Exactly and only the lines from the one containing "At what coordinates" through the close of the entries below are to be set down.

--------

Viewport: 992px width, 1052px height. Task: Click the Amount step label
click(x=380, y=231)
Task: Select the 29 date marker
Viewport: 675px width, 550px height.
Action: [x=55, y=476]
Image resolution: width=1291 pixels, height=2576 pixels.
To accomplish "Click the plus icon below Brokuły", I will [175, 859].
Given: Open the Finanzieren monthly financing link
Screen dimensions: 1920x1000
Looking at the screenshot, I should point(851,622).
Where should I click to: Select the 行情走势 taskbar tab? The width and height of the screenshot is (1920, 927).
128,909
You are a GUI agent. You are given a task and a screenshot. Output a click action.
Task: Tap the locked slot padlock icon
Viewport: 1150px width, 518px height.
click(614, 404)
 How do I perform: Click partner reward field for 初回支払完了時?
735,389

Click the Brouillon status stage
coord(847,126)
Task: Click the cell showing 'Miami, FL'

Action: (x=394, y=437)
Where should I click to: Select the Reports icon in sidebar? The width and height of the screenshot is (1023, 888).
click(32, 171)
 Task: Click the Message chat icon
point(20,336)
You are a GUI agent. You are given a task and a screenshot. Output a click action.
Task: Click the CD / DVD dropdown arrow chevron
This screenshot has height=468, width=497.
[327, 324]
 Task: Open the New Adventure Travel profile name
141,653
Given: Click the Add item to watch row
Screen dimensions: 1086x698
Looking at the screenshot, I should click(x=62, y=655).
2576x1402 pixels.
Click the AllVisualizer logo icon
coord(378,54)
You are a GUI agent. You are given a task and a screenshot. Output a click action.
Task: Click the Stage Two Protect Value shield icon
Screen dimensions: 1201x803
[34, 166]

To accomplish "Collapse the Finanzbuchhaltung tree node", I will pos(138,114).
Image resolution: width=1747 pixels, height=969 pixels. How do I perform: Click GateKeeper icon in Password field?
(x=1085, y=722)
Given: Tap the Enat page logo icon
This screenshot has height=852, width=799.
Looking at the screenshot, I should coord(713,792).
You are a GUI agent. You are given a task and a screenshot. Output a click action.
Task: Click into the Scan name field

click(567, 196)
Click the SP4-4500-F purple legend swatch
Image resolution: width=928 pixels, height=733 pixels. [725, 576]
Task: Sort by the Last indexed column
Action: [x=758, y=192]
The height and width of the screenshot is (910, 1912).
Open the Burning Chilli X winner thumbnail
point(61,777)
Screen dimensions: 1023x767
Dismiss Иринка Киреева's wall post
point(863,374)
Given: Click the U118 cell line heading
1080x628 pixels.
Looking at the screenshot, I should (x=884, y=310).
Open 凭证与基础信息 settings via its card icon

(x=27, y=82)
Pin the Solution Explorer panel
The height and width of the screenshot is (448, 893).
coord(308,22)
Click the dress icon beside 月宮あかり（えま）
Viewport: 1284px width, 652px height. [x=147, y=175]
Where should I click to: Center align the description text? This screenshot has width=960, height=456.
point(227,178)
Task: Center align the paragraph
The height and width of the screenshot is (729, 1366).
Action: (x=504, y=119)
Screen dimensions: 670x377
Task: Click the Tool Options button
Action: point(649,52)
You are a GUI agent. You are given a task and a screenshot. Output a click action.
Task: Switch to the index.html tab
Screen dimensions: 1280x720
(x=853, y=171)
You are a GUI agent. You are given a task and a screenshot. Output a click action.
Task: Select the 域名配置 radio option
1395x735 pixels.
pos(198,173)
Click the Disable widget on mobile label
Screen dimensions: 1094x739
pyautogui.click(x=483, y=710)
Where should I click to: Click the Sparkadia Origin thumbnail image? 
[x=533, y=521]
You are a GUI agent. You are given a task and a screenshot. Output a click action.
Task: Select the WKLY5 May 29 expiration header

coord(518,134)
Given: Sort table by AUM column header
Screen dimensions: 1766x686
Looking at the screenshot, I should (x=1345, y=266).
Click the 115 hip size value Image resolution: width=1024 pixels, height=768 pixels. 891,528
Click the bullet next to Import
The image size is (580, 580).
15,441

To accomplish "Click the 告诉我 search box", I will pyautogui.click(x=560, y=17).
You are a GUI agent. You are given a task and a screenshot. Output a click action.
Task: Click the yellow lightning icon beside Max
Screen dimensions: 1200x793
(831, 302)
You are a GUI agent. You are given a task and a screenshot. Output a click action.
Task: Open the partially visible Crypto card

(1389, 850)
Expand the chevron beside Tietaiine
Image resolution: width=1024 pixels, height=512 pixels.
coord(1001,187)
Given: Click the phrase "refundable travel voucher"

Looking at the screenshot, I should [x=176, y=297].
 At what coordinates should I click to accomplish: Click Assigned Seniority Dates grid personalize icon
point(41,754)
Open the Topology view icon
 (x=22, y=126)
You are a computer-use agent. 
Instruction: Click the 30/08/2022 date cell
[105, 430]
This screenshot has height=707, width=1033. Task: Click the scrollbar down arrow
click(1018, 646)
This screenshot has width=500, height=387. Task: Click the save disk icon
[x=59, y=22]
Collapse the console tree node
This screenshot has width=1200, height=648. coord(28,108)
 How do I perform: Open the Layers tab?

--------

[Result of the exercise]
 At what coordinates should I click to accomplish: Click Assigned Seniority Dates grid personalize icon
point(41,754)
Open the Topology view icon
 (x=22, y=126)
You are a computer-use agent. 
Instruction: Click the 30/08/2022 date cell
[105, 430]
This screenshot has height=707, width=1033. Task: Click the scrollbar down arrow
click(1018, 646)
This screenshot has width=500, height=387. Task: Click the save disk icon
[x=59, y=22]
Collapse the console tree node
This screenshot has width=1200, height=648. coord(28,108)
 How do I perform: Open the Layers tab?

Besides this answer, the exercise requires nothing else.